In the spirit of the Accretionary Wedge, I decided to undertake my own research and investigate the possibilities for an edible analog for debris flows. First, I assembled sediments of a range of sizes, shapes, and natural cohesions.

Ingredients of my debris flow pilaf

Loose sediments (clockwise from top right) of the onion, rice, lentil, potato, portabella, garlic, pepper, salt, coriander, ginger, and barley varieties.

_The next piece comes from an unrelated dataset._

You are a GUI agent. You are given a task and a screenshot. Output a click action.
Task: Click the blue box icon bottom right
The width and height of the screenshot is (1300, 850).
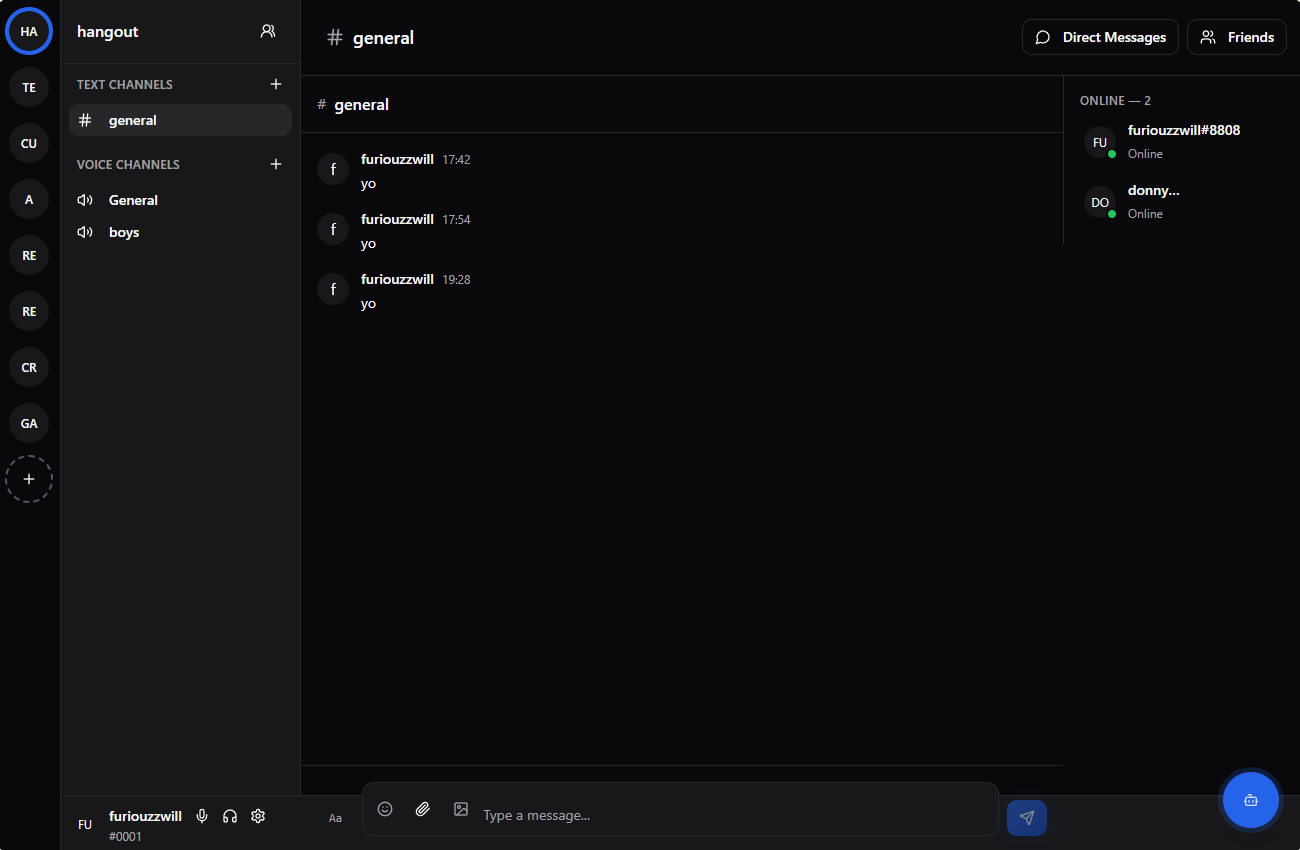pyautogui.click(x=1251, y=799)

Then I added water to saturate the mixture, and placed it on a slope. Voila, debris flow pilaf! From the view below, you can see a bunch of features of debris flows.

Debris flow pilaf

Debris flow pilaf

  • At the top, there is the area of initial failure. In this case, it appears to be in the midst of a broccoli clear cut, where root strength had been weakened, reducing cohesion in the soils.
  • The debris flow then moved downslope in a somewhat confined manner. Usually the flow will move down an existing channel on the slope, but sometimes debris flows have to start from scratch and may not leave much of an erosional impression.
  • There is some evidence that the debris flow bulked up by lateral accumulation of material on its downslope track (i.e., places where sediment appears to accrete along the sides of the flow).
  • At least one large boulder has been rafted along the top of the flow, thanks to the quirks of fluid mechanics in very viscous fluids.
  • When the flow moved off the hillslope and onto the valley floor, the potential energy disappeared and the flow quickly stopped moving. Sometimes, debris flows will form a fan shape deposit at their front. But in our case, while there was some lateral spreading, it just stopped moving a short distance out onto the flat.
  • At the flow front, there is a significant accumulation of woody debris. (Amazing that it has kept its leaves on!) This debris has either been rafted on the top of the flow or been pushed along ahead of it.
  • There is a higher concentration of the coarsest grain sizes at the flow front. This sort of bouldery front is typical of debris flows where coarse material is available. You can see this better in the image below.
Overhead view of the debris flow runout.

Overhead view of the debris flow runout.

Of course, there are some limitations to using kitchen ingredients as analogs for debris flows. I highly encourage you to watch this classic USGS video on debris flows for its incredible footage of a whole range of debris flow materials and behaviors, all set to the most wonderful classical music. (Seriously, try the first 40 seconds of part 1 and see if you are not hooked.) Then, after you’ve watched the videos, I encourage you to use the comment section to make suggestions for improvements to the physical realism of future experiments with edible debris flows.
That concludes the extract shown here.